As it turned out, the girl's unnatural coloring was merely the result of an oncoming fever, and after the examiners released her, Olette remained in bed for a full week without rising once. When she did, Dame Vulpes was the first to visit, coming to kiss the girl and bless her, and express her relief that she had been wrong. Olette, ever the generous maiden, forgave her with tears of happiness.

The news spread fast as soon as the council released the suspect. The blacksmith's shop was informed at once, because Roxas ran from the town hall straight there to tell Axel. He had not been able to see the examination, for the council convened in private at first, but he had been waiting in great suspense for his old friend.

As soon as the smithy door opened, Axel left his post. The panting, gasping blond fell into his arms at once, shaking. Fear-filled green eyes searched the wan face of his friend as Axel gripped Roxas' shoulders.

"Is she…condemned?" He did not know Olette quite as well, but he knew her well enough to fear for her, and he knew Roxas would be devastated if she were the one.

The entire forge grew quiet as the other smiths listened to hear Roxas' report. The blond gasped as Axel supported him, then shook his head. "She is…released. She recited the Prayer. They have found her innocent." He choked on his relief then, as Axel pulled him close in a tight embrace, feeling the small frame shake with restrained sobs of joy.

He sighed deeply.
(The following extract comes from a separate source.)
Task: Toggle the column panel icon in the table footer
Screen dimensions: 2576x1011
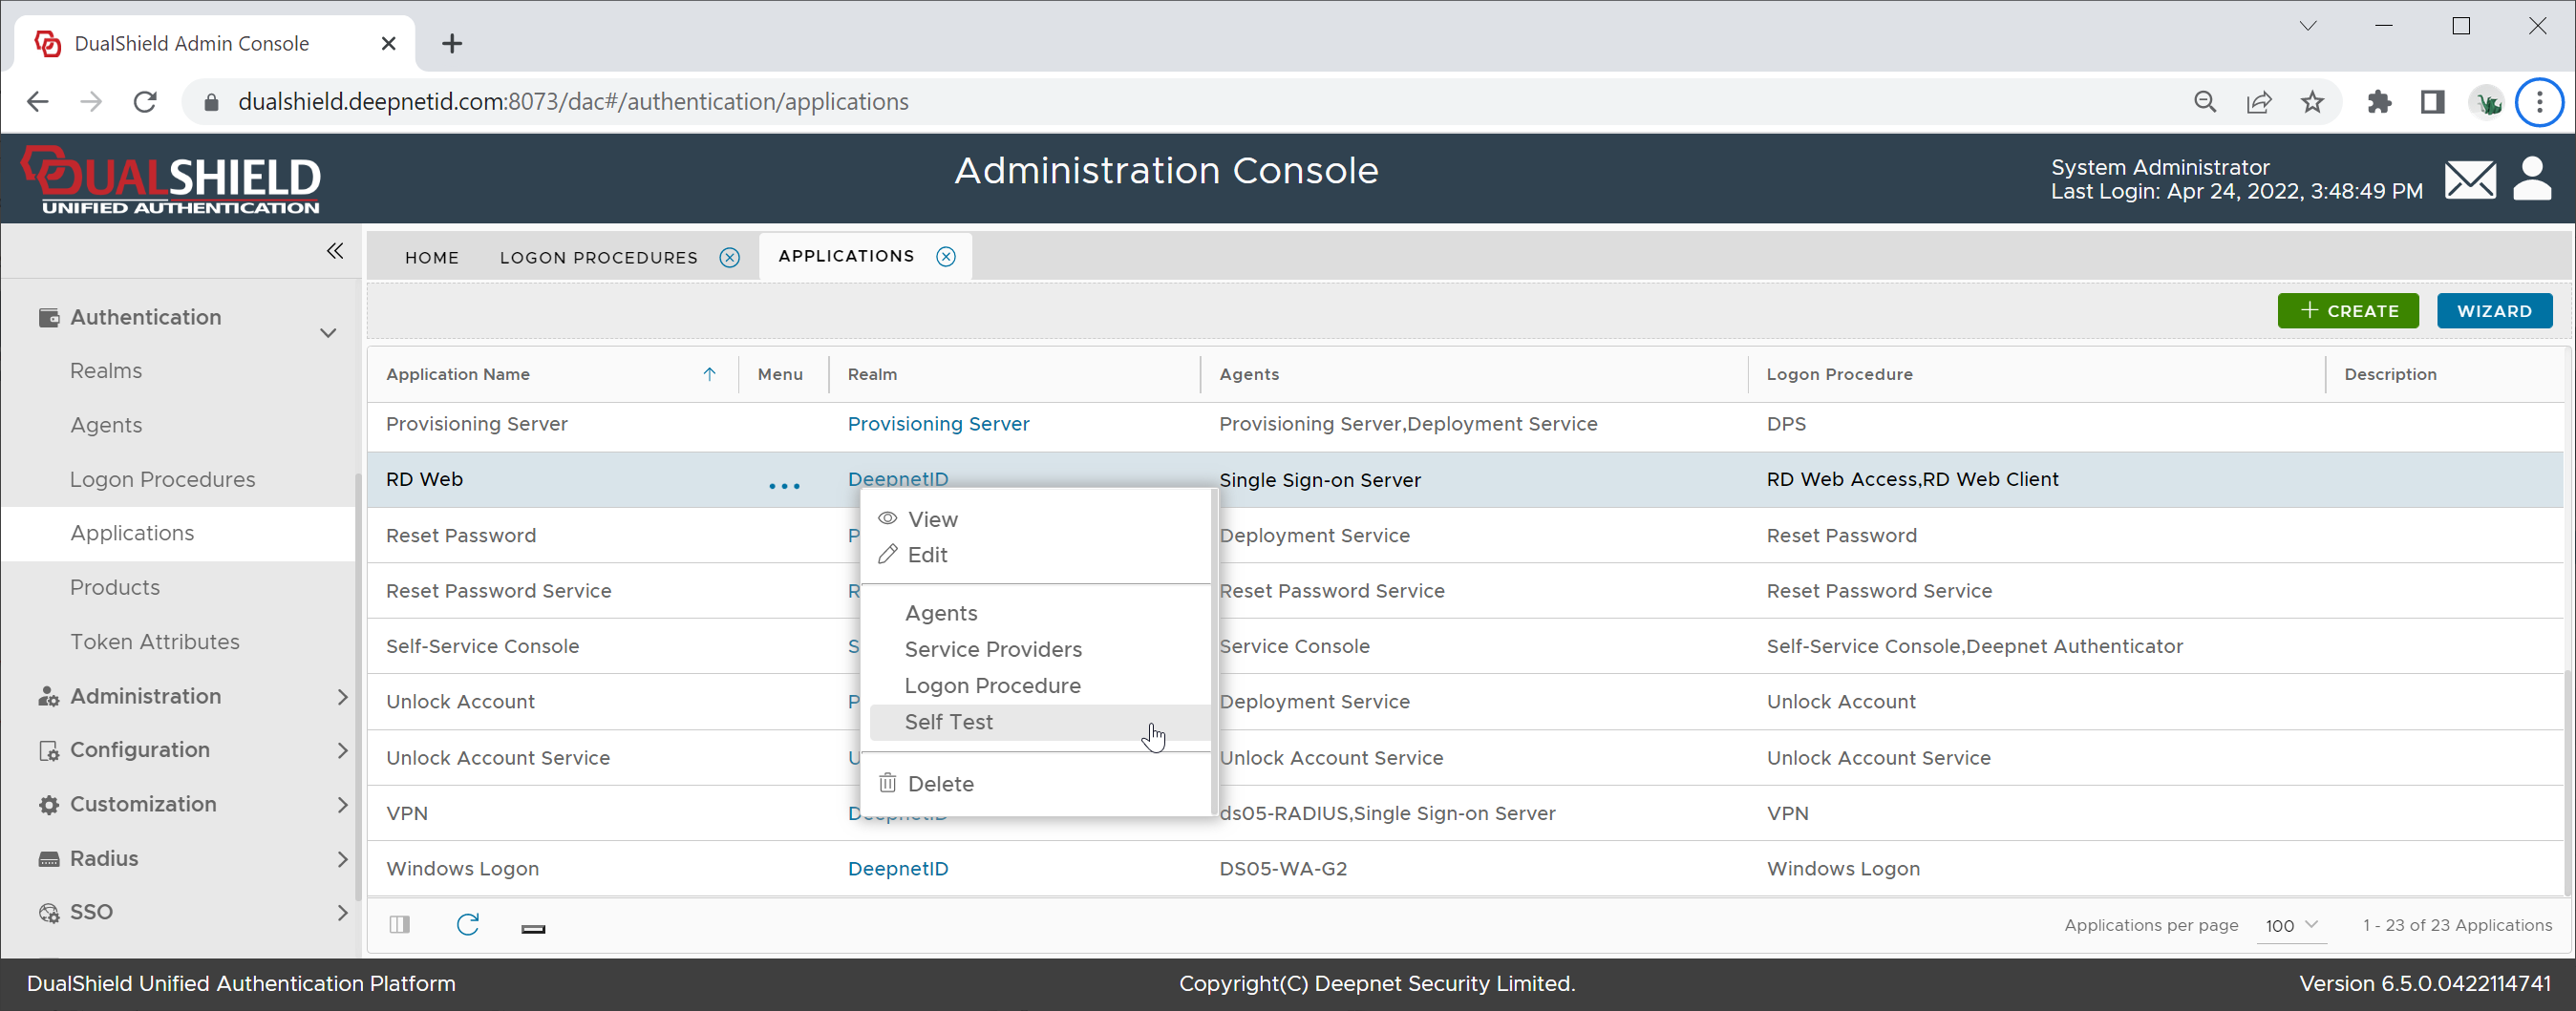Action: [400, 925]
Holding Roxas close, supporting his friend, he turned to call to the others, "Olette is released; the charges are dropped." The wave of relief spread out among the men – even though it meant the Devil's convert still remained among them, no one had wanted it to be Olette. She was far too sweet and beloved in the town.

Turning back to his best friend, Axel stroked Roxas' head soothingly, murmuring to him, "Come Roxas, come sit and rest. You are near to collapsing. It's all right, she's free. Come now…goodness you look ill! Don't worry, I'm sure it won't be any of our friends. None of them would ever have dealings with that monster, you know that." Axel kept his voice steady and reassuring as he guided Roxas to a bench to sit down. His brow furrowed in concern – Roxas really seemed to have strained himself running here. His face was flushed feverishly and his skin underneath white with fear, a cold sweat breaking out on his brow. He looked utterly exhausted. It touched Axel's heart to see such pain in Roxas on account of his fear for his dear friend.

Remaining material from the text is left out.